Spock wasn’t exactly the opposite (so maybe my yin/yang isn’t a perfect metaphor), but he was more methodical. He was rational even when everything around him was collapsing into chaos. And like a ton of others, I admired how he handled his inner conflicts. He was a great role model.

A Character That Scared You as a Kid

The sound effects really helped this scene. So did the actor Albert Sharpe, who really looked like he was terrified by the banshee. Capture from the Disney+ stream.

Remember my first favorite movie? It contained the character that scared me quite a lot as a kit. It was the Banshee from Darby O’Gill and the Little People. Granted, the special effects don’t hold up that well. By today’s standards, they were anything but scary. But given the movie was made in 1959, and I probably saw it when I was like 5 years old, I can see why the little me would have been apprehensive about it!

Grabbing the screen shot from Disney+ reminded me that Sean O’Connery was in that movie. I’d forgotten all about that!

A Movie That Scared You as a Kid

One of the little monster dudes shut off the light while the wife was taking a shower. Very rude little monster dude! Capture from the YouTube clip.

You might expect me to say Darby O’Gill again. Heck, I expected it! But the movie as a whole didn’t scare me. There was one movie that must have struck me at an impressionable time, because looking back (and trying to find a screen cap!), it was decidedly not scary.

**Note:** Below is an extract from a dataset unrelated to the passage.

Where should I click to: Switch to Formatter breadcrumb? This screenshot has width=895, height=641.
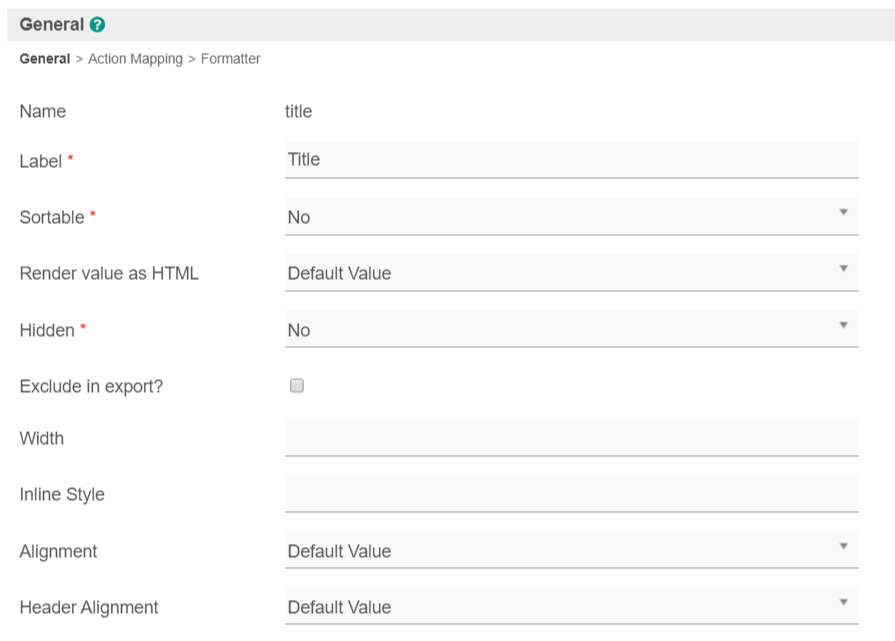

The movie was 1973’s Don’t Be Afraid of the Dark. I can’t find it streaming anywhere (legally), but there is a clip on YouTube. You can see it here. You can get a sense of its production values. Which weren’t great. But little me found the movie very scary!

Nominees

Here are some folks who I think would have great answers for this tag:

Thanks to Inskidee for re-listing the questions. Here they are lifted directly from the nominating post:

  • Where did your geek come from? Parents? Siblings? Destiny?
  • The First Geeky Thing You Got Into
  • Favorite TV Show as a Kid
  • Favorite Movie as a Kid
  • Favorite Video Game as a Kid
  • Favorite Book as a Kid
  • Favorite Memory as a Kid
  • A Character You Looked Up To as a Kid
  • A Character That Scared You as a Kid
  • A Movie That Scared You as a Kid

Thanks for reading!

Did any of my answers trigger any dormant memories? Did you build any of the model kits I mentioned? Let me know in the comments!

tcrow
Copyright 2022 Terrance A. Crow. All rights reserved.
https://www.crowsworldofanime.com

14 thoughts on “The Geeky Childhood Tag!

  1. Thanks for the tag. Gives me an excuse to bring this one back from the void after the relaunch. Also, I’ve never played or even seen “Akiba’s Trip: Undead & Undressed”, but I feel like I would like it and that I should mention that “It would appear that you too are a man of culture!”

  2. Sometimes I need to interview kids who are in their late teens or early 20s, and I agree. They all look like kids to me. Though I will say they are far more with it then I was at that age. 🙂

    1. Oh, man, how did I forget about the Wild Wild West? I used to think of James West as the _other_ Kirk! I guess I don’t spend as much time thinking about that series — the more recent movie’s plot kinda put a damper on it! Still, now that you reminded me, I do remember watching that series. They weren’t exactly Kirk and Spock, but James West and Artemus Gordon had a similar vibe, didn’t they?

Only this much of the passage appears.